Throughput and reliability. If interactions slow down, misfire, or confuse people, the installation becomes friction, not fun.

How do you measure success beyond views?

Participation rate per hour, completion rate, average dwell time, sentiment, and whether the activation produces measurable trial or store redemption lift.

Kraft Mac & Cheese: Dinner, Not Art iPad App

Kids the world over use Kraft’s macaroni noodles to create macaroni art. To stop wastage of its noodles, Kraft along with ad agency CP+B came up with an iPad app that allowed kids to create digital macaroni art.

The special ‘Dinner, Not Art’ app also donated 10 noodles to ‘Feeding America’ for every noodle used in the kids digital art, capped at 110 million noodles. The donation program is said to run till 31.12.2012. So if you would like to participate then head over to www.DinnerNotArt.com.

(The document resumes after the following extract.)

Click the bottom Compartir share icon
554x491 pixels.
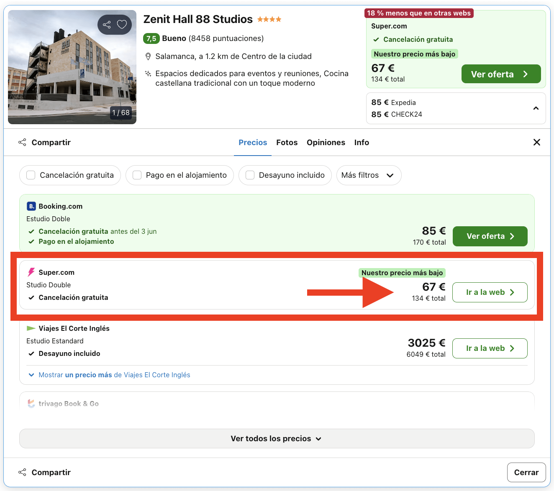click(x=22, y=472)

When “waste” becomes a UI problem

The cultural truth is simple. Kids love gluing macaroni to paper, and the brand ends up underwriting a craft habit that has nothing to do with dinner. Dinner, Not Art flips that behavior into a digital substitute, while keeping the kid-driven creativity intact.

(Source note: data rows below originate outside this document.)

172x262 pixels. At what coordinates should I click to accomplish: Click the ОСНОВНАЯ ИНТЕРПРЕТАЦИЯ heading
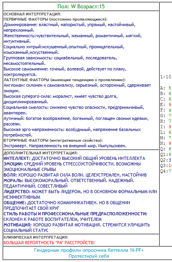(x=32, y=14)
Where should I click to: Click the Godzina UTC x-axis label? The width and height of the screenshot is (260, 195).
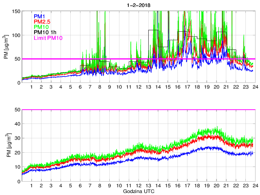138,191
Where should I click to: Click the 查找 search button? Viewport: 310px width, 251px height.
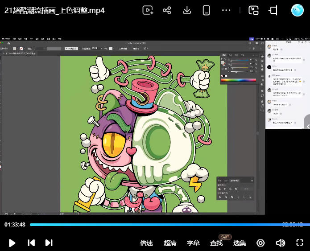(x=216, y=243)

The mechanics behind Dinner, Not Art

The app recreates macaroni art as a touch-first canvas. Kids place noodles, shape the picture, and finish a piece without using a single real noodle.

That substitution works because it preserves the same make-and-place ritual for the child while removing the product waste that makes the original behavior frustrating for parents.

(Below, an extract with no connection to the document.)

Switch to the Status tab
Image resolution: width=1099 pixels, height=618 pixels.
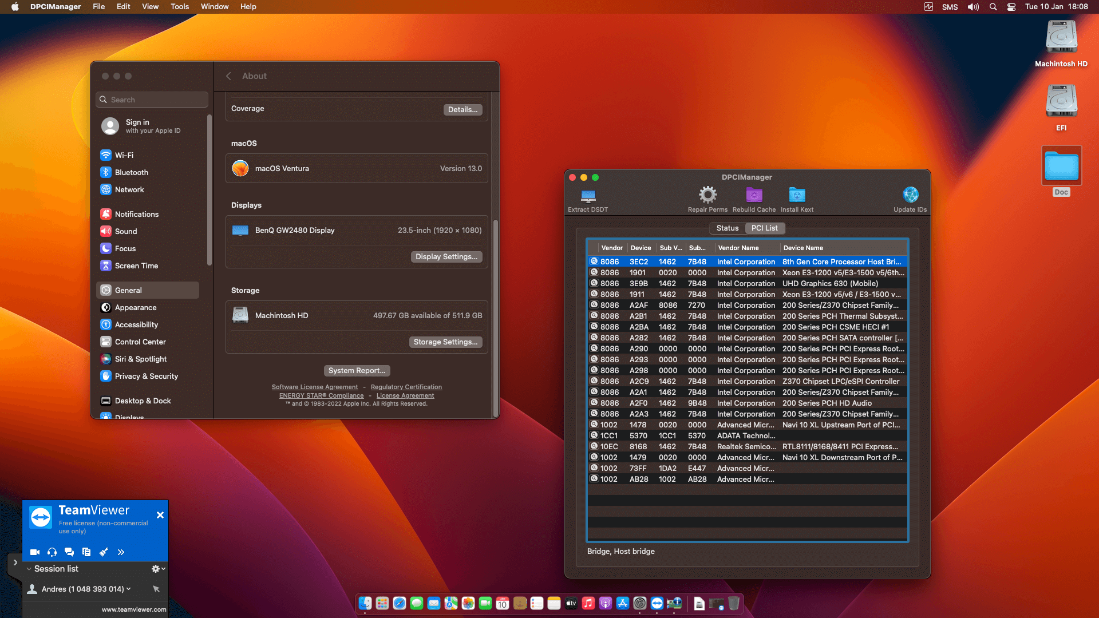(x=727, y=228)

The participation loop is quantified. Each digital noodle used is described as triggering a real-noodle donation to Feeding America, with a stated cap of 110 million noodles, and a program end date described as 31.12.2012.

In global FMCG organizations, utility-style brand apps work best when the interaction directly expresses the brand’s point of view, and produces a measurable counter in the real world.

Why this lands with parents and kids

The line “Dinner, Not Art” works because it is a gentle reprimand wrapped in play. Kids still get to make something. Parents get a reason to say “yes” without the cleanup and the waste, and the brand gets to reframe its product as food, not craft material.

Extractable takeaway: If you are trying to stop a behavior, do not only scold it. Offer a substitute that preserves the fun, then attach a visible benefit to every use.

What Kraft is really buying with this

The real question is whether a food brand can redirect a familiar household behavior without stripping out the fun that made it popular in the first place.

This is brand positioning with a conversion path. It reinforces that the product belongs on the table, creates positive family-time association, and uses the donation mechanic to make engagement feel purposeful rather than promotional.

What brand teams can borrow from Dinner, Not Art

  • Replace the waste, not the impulse. Keep the same creative behavior, move it to a medium that does not consume product.
  • Make the counter tangible. Tie each action to a simple unit that people instantly understand, like noodles donated per noodle used.
  • Cap with intention. A cap can protect budgets while still sounding meaningful, as long as the unit story stays clear.
  • Use a line that can parent-proof the idea. If the tagline helps a parent justify participation, adoption gets easier.

A few fast answers before you act

What is the Dinner, Not Art app?

It is an iPad app from Kraft and CP+B that lets kids create digital macaroni art, positioned as a way to avoid wasting real macaroni noodles on crafts.

How does the donation mechanic work?

The campaign is described as donating 10 real noodles to Feeding America for every digital noodle used in a child’s artwork, with a stated cap of 110 million noodles.

Why does this tactic fit the Kraft Mac & Cheese category?

Because it tackles a real behavior linked to the product, while reinforcing the intended usage. The experience says “this belongs at dinner,” without killing the creativity kids want.

What makes this more than a donation promotion?

It changes a product-adjacent behavior, makes the benefit visible per action, and ties the brand message to how the experience actually works.

What should other brands copy from this pattern?

Pick one wasteful or off-brand usage behavior, create a satisfying digital substitute, and connect every interaction to a simple, counted real-world outcome.